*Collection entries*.
══════════

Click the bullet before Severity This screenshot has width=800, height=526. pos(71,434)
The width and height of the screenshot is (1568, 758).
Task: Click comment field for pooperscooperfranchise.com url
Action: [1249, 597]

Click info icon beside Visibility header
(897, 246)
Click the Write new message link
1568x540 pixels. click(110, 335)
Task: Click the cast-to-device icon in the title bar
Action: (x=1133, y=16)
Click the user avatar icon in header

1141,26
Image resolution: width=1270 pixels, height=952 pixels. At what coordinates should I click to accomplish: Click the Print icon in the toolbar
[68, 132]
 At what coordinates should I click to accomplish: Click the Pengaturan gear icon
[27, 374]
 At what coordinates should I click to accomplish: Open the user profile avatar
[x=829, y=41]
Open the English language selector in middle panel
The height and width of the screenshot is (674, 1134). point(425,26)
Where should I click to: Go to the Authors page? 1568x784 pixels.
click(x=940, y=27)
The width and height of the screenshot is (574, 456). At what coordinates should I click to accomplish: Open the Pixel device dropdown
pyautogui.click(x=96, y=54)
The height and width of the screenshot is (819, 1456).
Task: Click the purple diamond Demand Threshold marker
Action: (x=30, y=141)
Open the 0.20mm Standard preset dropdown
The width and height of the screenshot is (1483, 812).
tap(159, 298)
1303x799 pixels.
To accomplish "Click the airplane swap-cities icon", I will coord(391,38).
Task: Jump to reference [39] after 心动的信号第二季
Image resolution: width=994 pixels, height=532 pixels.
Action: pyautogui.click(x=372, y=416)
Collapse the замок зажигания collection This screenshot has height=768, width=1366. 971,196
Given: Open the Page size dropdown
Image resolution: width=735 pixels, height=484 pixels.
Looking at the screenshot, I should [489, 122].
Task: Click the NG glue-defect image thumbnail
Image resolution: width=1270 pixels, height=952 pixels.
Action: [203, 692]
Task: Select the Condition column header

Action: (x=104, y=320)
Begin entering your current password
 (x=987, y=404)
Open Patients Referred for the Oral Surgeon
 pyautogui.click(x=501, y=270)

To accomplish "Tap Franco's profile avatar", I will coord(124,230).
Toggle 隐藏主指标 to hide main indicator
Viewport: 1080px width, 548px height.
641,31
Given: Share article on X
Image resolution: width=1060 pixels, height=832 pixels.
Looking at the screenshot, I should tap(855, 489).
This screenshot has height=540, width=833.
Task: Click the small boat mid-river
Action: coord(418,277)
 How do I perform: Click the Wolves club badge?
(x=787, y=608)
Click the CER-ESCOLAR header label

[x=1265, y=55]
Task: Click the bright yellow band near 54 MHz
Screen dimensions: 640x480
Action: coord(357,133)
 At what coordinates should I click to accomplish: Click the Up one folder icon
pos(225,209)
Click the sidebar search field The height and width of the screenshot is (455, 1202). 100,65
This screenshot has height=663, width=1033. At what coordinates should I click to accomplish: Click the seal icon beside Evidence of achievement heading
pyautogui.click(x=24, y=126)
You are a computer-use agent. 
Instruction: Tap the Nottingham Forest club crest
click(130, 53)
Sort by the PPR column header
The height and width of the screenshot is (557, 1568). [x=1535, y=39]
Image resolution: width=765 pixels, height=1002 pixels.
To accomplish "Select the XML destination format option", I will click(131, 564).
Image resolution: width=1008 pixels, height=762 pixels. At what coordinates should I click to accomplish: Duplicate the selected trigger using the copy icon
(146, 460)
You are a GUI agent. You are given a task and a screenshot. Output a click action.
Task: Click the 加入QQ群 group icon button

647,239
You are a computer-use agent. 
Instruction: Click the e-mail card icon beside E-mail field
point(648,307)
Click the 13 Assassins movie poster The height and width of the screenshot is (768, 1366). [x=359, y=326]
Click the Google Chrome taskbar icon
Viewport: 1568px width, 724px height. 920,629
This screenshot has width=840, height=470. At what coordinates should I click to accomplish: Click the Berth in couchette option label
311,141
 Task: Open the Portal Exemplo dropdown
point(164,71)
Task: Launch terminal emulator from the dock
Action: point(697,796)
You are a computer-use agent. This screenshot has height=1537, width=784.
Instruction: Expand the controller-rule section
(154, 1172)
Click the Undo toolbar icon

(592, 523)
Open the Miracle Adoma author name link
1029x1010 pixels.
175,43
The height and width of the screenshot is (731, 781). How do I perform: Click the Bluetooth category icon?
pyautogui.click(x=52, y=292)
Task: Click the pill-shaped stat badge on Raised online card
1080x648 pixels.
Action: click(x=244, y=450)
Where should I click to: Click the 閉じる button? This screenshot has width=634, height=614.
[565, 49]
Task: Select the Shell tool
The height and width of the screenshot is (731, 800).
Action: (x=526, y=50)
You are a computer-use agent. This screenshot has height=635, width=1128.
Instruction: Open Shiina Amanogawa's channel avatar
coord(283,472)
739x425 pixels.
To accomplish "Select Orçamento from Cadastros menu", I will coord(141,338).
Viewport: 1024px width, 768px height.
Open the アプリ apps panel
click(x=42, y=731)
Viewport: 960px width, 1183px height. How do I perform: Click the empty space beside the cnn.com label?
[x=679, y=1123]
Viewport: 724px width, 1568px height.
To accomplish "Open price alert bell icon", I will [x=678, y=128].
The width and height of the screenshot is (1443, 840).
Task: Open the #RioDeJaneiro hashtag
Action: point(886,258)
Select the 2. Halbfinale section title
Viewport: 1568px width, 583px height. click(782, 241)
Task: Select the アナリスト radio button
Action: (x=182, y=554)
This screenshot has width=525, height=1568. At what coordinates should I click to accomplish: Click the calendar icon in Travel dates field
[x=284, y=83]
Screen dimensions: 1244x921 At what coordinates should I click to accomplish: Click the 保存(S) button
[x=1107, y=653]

══════════

*Problem description*. Retype every entry above, word for word.

*Task solution*.
Click the bullet before Severity This screenshot has width=800, height=526. pos(71,434)
The width and height of the screenshot is (1568, 758).
Task: Click comment field for pooperscooperfranchise.com url
Action: [1249, 597]

Click info icon beside Visibility header
(897, 246)
Click the Write new message link
1568x540 pixels. click(110, 335)
Task: Click the cast-to-device icon in the title bar
Action: (x=1133, y=16)
Click the user avatar icon in header

1141,26
Image resolution: width=1270 pixels, height=952 pixels. At what coordinates should I click to accomplish: Click the Print icon in the toolbar
[68, 132]
 At what coordinates should I click to accomplish: Click the Pengaturan gear icon
[27, 374]
 At what coordinates should I click to accomplish: Open the user profile avatar
[x=829, y=41]
Open the English language selector in middle panel
The height and width of the screenshot is (674, 1134). point(425,26)
Where should I click to: Go to the Authors page? 1568x784 pixels.
click(x=940, y=27)
The width and height of the screenshot is (574, 456). At what coordinates should I click to accomplish: Open the Pixel device dropdown
pyautogui.click(x=96, y=54)
The height and width of the screenshot is (819, 1456).
Task: Click the purple diamond Demand Threshold marker
Action: (x=30, y=141)
Open the 0.20mm Standard preset dropdown
The width and height of the screenshot is (1483, 812).
tap(159, 298)
1303x799 pixels.
To accomplish "Click the airplane swap-cities icon", I will coord(391,38).
Task: Jump to reference [39] after 心动的信号第二季
Image resolution: width=994 pixels, height=532 pixels.
Action: pyautogui.click(x=372, y=416)
Collapse the замок зажигания collection This screenshot has height=768, width=1366. 971,196
Given: Open the Page size dropdown
Image resolution: width=735 pixels, height=484 pixels.
Looking at the screenshot, I should [489, 122].
Task: Click the NG glue-defect image thumbnail
Image resolution: width=1270 pixels, height=952 pixels.
Action: [203, 692]
Task: Select the Condition column header

Action: (x=104, y=320)
Begin entering your current password
 (x=987, y=404)
Open Patients Referred for the Oral Surgeon
 pyautogui.click(x=501, y=270)

To accomplish "Tap Franco's profile avatar", I will coord(124,230).
Toggle 隐藏主指标 to hide main indicator
Viewport: 1080px width, 548px height.
641,31
Given: Share article on X
Image resolution: width=1060 pixels, height=832 pixels.
Looking at the screenshot, I should tap(855, 489).
This screenshot has height=540, width=833.
Task: Click the small boat mid-river
Action: coord(418,277)
 How do I perform: Click the Wolves club badge?
(x=787, y=608)
Click the CER-ESCOLAR header label

[x=1265, y=55]
Task: Click the bright yellow band near 54 MHz
Screen dimensions: 640x480
Action: coord(357,133)
 At what coordinates should I click to accomplish: Click the Up one folder icon
pos(225,209)
Click the sidebar search field The height and width of the screenshot is (455, 1202). 100,65
This screenshot has height=663, width=1033. At what coordinates should I click to accomplish: Click the seal icon beside Evidence of achievement heading
pyautogui.click(x=24, y=126)
You are a computer-use agent. 
Instruction: Tap the Nottingham Forest club crest
click(130, 53)
Sort by the PPR column header
The height and width of the screenshot is (557, 1568). [x=1535, y=39]
Image resolution: width=765 pixels, height=1002 pixels.
To accomplish "Select the XML destination format option", I will click(131, 564).
Image resolution: width=1008 pixels, height=762 pixels. At what coordinates should I click to accomplish: Duplicate the selected trigger using the copy icon
(146, 460)
You are a GUI agent. You are given a task and a screenshot. Output a click action.
Task: Click the 加入QQ群 group icon button

647,239
You are a computer-use agent. 
Instruction: Click the e-mail card icon beside E-mail field
point(648,307)
Click the 13 Assassins movie poster The height and width of the screenshot is (768, 1366). [x=359, y=326]
Click the Google Chrome taskbar icon
Viewport: 1568px width, 724px height. 920,629
This screenshot has width=840, height=470. At what coordinates should I click to accomplish: Click the Berth in couchette option label
311,141
 Task: Open the Portal Exemplo dropdown
point(164,71)
Task: Launch terminal emulator from the dock
Action: point(697,796)
You are a computer-use agent. This screenshot has height=1537, width=784.
Instruction: Expand the controller-rule section
(154, 1172)
Click the Undo toolbar icon

(592, 523)
Open the Miracle Adoma author name link
1029x1010 pixels.
175,43
The height and width of the screenshot is (731, 781). How do I perform: Click the Bluetooth category icon?
pyautogui.click(x=52, y=292)
Task: Click the pill-shaped stat badge on Raised online card
1080x648 pixels.
Action: click(x=244, y=450)
Where should I click to: Click the 閉じる button? This screenshot has width=634, height=614.
[565, 49]
Task: Select the Shell tool
The height and width of the screenshot is (731, 800).
Action: (x=526, y=50)
You are a computer-use agent. This screenshot has height=635, width=1128.
Instruction: Open Shiina Amanogawa's channel avatar
coord(283,472)
739x425 pixels.
To accomplish "Select Orçamento from Cadastros menu", I will coord(141,338).
Viewport: 1024px width, 768px height.
Open the アプリ apps panel
click(x=42, y=731)
Viewport: 960px width, 1183px height. How do I perform: Click the empty space beside the cnn.com label?
[x=679, y=1123]
Viewport: 724px width, 1568px height.
To accomplish "Open price alert bell icon", I will [x=678, y=128].
The width and height of the screenshot is (1443, 840).
Task: Open the #RioDeJaneiro hashtag
Action: point(886,258)
Select the 2. Halbfinale section title
Viewport: 1568px width, 583px height. click(782, 241)
Task: Select the アナリスト radio button
Action: (x=182, y=554)
This screenshot has width=525, height=1568. At what coordinates should I click to accomplish: Click the calendar icon in Travel dates field
[x=284, y=83]
Screen dimensions: 1244x921 At what coordinates should I click to accomplish: Click the 保存(S) button
[x=1107, y=653]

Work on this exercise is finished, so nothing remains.